Geforderte Aufgabe 1:
Beantworten Sie zum Bericht über das Martinsmahl in Halle folgende Fragen:
(a) Wie viele erwachsene Personen nehmen an der Festtafel Platz?
(b) Zum wievielten Mal hat die Gemeindereferentin zu diesem Martinsmahl eingeladen?
(c) Was steckt in der kleinen Papiergans an jedem Platz?
Geforderte Aufgabe 2: Zitieren Sie wortgetreu aus dem Bericht über das Martinsmahl den Abschnitt, der bei den Worten "Der Tisch ist" einsetzt und nach den Worten "Halle Platz nehmen." endet.

Ein Abend des Teilens
In Halle fand im dritten Jahr ein Martinsmahl vor allem für erwachsene Neugetaufte statt
Halle. Zu einem Martinsmahl waren am 11. November, dem Fest des heiligen Martin, in Halle besonders neugetaufte Erwachsene eingeladen.
Der Tisch ist bereits festlich gedeckt, als die Gäste eintreffen: Weingläser, Teller und Besteck, an jedem Platz ein Kerzenständer mit Teelicht und eine kleine Papiergans, in der ein Bonbon steckt, zudem für jeden Teilnehmer ein liebevoll handgefertigtes Ablaufund Liedheft. In der Tischmitte kleine Martins-Laternen in verschiedenen Farben und blühende Zweige. Dazu gedämpftes Licht. Schließlich sind es 14 erwachsene Personen, die an der Festtafel im modern gestalteten Obergeschoss des Gemeindehauses an der Moritzkirche in Halle Platz nehmen.
Bereits zum dritten Mal hat Gemeindereferentin Dorothea Tesching zu diesem Martinsmahl eingeladen. Ganz besonders willkommen zu diesem "Abend der Begegnung, des Austausches und des Teilens der eigenen Zeit" sind der Mitarbeiterin der Katholischen Akademie des Bistums dabei erwachsene Neugetaufte. "Für diesen Personenkreis ist es wichtig, die verschiedenen Traditionen des Kirchenjahres kennen zu lernen", sagt die Gemeindereferentin. "Zudem bietet der Abend Gelegenheit, miteinander auch außerhalb des gewohnten Gottesdienstes und hier konkret bei Tisch zu beten." Der Martinstag sei heute im allgemeinen Verständnis ein Fest für Kinder. Um Erwachsene anzusprechen, brauche es etwas anderes "als Martin hoch zu Pferde und Martinshörnchen".

Angezeigte Informationen:
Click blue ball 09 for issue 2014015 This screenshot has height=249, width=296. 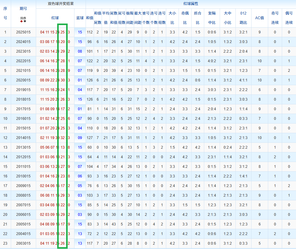(x=80, y=138)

Vollständige Ausgabe 1:
(a) 14
(b) Zum dritten Mal
(c) Ein Bonbon

Vollständige Ausgabe 2:
Der Tisch ist bereits festlich gedeckt, als die Gäste eintreffen: Weingläser, Teller und Besteck, an jedem Platz ein Kerzenständer mit Teelicht und eine kleine Papiergans, in der ein Bonbon steckt, zudem für jeden Teilnehmer ein liebevoll handgefertigtes Ablaufund Liedheft. In der Tischmitte kleine Martins-Laternen in verschiedenen Farben und blühende Zweige. Dazu gedämpftes Licht. Schließlich sind es 14 erwachsene Personen, die an der Festtafel im modern gestalteten Obergeschoss des Gemeindehauses an der Moritzkirche in Halle Platz nehmen.